Some additional configuration is required to access Amazon S3 buckets from a Cloudera Data Engineering (CDE) job.

To access data stored in Amazon S3 from Spark applications, use Hadoop file APIs (SparkContext.hadoopFile, JavaHadoopRDD.saveAsHadoopFile, SparkContext.newAPIHadoopRDD, and JavaHadoopRDD.saveAsNewAPIHadoopFile) for reading and writing RDDs, providing URLs of the form s3a://bucket_name/path/to/file.

Make sure that your user or group is mapped to an AWS IAM role with access to the buckets you need. For more information, see Onboarding CDP users and groups for cloud storage. In particular, make sure that the IAM role you are mapped to has the getBucketLocation permission on the buckets you need access to.

You must also configure the spark.kerberos.access.hadoopFileSystems (for Spark 3 jobs) or spark.yarn.access.hadoopFileSystems (for Spark 2 jobs) parameter to include the buckets you need to access.
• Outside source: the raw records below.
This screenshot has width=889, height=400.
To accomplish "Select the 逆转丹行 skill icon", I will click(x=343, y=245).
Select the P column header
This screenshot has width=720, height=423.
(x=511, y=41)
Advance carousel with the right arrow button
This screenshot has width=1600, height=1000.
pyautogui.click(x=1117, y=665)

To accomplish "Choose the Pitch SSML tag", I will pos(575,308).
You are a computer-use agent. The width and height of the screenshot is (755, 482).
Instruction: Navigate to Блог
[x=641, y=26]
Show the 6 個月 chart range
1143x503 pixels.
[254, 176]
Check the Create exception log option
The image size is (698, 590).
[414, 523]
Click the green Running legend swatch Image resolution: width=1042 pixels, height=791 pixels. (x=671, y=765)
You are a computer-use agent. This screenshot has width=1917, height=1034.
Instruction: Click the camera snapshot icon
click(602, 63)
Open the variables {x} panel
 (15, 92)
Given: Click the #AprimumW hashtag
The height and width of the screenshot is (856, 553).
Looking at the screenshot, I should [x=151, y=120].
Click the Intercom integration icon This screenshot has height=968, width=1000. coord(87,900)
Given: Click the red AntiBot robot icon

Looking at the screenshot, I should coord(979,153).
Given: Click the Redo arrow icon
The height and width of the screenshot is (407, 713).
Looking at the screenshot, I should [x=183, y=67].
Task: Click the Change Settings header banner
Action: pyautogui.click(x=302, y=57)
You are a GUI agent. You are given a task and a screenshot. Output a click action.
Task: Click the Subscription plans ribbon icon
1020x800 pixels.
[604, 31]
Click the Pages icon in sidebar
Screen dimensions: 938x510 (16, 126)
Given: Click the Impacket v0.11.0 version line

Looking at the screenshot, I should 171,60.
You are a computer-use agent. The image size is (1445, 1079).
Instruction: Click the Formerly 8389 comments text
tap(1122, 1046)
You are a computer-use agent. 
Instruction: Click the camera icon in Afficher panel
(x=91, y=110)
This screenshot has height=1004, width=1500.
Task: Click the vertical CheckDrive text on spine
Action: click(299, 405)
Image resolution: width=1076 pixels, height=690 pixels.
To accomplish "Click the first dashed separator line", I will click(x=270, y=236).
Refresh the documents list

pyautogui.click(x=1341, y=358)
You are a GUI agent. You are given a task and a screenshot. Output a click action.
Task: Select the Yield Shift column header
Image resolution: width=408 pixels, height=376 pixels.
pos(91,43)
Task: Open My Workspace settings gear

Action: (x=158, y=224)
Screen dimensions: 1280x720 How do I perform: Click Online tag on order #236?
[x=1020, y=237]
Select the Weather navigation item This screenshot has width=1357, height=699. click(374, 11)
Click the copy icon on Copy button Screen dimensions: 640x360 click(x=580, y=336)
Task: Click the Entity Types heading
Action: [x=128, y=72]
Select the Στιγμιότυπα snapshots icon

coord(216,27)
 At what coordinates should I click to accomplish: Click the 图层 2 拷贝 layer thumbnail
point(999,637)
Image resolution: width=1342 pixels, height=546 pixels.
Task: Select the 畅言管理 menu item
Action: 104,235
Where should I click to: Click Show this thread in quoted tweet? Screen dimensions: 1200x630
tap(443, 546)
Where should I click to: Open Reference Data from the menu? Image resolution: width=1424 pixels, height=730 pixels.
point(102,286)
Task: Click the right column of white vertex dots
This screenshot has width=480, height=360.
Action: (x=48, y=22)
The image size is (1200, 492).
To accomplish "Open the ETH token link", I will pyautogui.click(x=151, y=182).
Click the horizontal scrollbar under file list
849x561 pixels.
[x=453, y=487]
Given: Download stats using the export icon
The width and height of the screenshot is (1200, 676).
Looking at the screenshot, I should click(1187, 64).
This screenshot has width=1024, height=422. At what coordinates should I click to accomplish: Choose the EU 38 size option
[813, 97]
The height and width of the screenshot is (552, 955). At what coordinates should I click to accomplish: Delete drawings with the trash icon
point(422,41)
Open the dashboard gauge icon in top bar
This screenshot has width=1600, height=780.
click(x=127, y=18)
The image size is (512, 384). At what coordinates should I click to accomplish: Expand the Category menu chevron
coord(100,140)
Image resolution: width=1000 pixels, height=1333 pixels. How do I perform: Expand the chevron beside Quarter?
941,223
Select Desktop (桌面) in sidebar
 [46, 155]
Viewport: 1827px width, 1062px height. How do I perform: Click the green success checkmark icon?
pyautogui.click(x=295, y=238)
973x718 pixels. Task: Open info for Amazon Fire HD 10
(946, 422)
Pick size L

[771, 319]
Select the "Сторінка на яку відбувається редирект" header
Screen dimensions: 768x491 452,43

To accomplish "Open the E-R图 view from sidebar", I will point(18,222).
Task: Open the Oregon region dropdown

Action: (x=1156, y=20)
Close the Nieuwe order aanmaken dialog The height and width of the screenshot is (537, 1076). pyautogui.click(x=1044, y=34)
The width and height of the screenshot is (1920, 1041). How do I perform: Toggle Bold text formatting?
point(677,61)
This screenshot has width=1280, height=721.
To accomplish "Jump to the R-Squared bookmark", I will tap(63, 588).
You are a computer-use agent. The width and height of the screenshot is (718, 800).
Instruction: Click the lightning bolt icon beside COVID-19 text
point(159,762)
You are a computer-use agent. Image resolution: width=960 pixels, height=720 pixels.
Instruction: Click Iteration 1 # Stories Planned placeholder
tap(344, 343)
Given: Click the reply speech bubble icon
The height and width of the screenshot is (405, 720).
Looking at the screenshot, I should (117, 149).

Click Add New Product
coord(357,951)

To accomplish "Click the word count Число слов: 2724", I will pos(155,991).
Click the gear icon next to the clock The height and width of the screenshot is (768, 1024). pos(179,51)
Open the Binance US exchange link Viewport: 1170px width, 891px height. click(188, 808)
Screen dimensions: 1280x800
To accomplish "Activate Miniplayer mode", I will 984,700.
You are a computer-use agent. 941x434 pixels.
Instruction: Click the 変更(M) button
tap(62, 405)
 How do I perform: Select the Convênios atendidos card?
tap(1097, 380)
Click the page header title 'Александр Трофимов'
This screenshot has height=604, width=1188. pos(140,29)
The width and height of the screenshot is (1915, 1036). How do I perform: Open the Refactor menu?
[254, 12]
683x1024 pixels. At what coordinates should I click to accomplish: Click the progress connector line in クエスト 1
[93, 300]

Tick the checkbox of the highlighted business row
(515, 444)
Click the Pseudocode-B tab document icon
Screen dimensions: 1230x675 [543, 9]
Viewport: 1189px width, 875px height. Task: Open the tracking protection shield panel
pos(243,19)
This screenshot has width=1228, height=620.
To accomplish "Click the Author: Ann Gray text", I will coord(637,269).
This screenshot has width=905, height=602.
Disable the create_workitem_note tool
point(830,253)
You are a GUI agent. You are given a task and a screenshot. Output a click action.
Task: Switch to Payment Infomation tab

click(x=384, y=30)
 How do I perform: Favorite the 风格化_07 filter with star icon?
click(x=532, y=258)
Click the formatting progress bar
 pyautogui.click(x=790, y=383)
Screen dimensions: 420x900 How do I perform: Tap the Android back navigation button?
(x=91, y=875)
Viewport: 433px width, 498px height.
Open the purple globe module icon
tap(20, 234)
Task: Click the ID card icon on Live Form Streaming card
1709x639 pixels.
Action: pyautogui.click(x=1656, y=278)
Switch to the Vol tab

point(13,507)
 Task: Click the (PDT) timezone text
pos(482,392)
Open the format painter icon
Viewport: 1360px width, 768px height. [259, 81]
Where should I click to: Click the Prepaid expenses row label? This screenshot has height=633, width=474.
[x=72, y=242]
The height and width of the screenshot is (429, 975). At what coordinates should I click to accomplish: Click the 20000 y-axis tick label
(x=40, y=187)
You can do this using the CDE job configuration, or at runtime as a command line parameter.

For example:

Job configuration
  1. In the Cloudera Data Platform (CDP) management console, click the Data Engineering tile and click Overview.
  2. In the CDE Services column, select the environment containing the virtual cluster with the job you want to configure.
  3. In the Virtual Clusters column on the right, click the View Jobs icon on the virtual cluster with the job you want to configure.
  4. In the left hand menu, click Jobs.
  5. Click on the job you want to configure.
  6. Go to the Configuration tab.
  7. Click Edit.
  8. Click the Add Configuration icon.
  9. Enter spark.kerberos.access.hadoopFileSystems (for Spark 3 jobs) or spark.yarn.access.hadoopFileSystems (for Spark 2 jobs) in the config_key field.
  10. In the config_value field, add a comma-separated list of buckets that the job requires access to, with no spaces after the commas. For example:
    s3a://bucket1,s3a://bucket2
cde spark submit
If you are submitting a job using the CDE CLI, use the --conf command flag. For example:
Spark 3:
cde spark submit --conf "spark.kerberos.access.hadoopFileSystems=s3a://bucket1,s3a://bucket2" ...
Spark 2:
cde spark submit --conf "spark.yarn.access.hadoopFileSystems=s3a://bucket1,s3a://bucket2" ...